**TASK GOAL:**
Take the entries below and print only the lines from the one with "The width and" through the one with "You are a computer-use", exactly as they stand, both ends included.

**RECORDS TO PROCESS:**
──────
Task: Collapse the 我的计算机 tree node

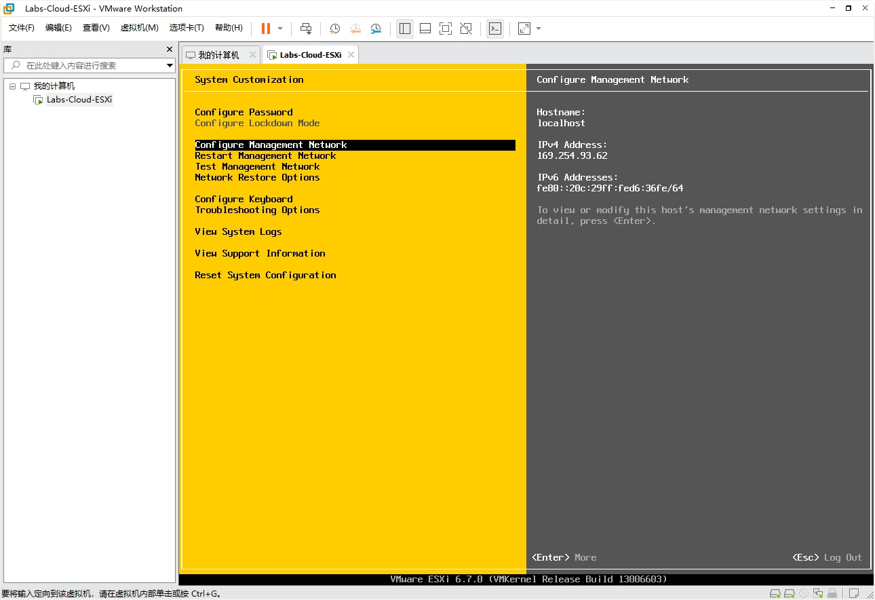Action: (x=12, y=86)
──────
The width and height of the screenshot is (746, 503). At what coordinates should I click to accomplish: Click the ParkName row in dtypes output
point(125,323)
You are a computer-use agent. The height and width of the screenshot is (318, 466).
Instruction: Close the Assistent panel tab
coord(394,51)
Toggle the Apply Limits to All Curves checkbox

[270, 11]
──────
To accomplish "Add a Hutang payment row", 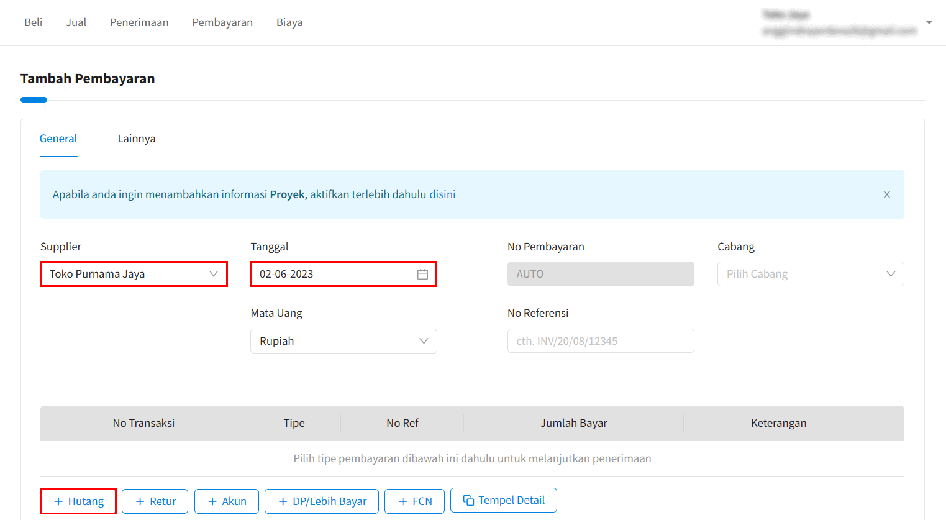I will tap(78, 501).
──────
**EXERCISE RESPONSE:**
The width and height of the screenshot is (746, 503). At what coordinates should I click to accomplish: Click the ParkName row in dtypes output
point(125,323)
You are a computer-use agent. The height and width of the screenshot is (318, 466).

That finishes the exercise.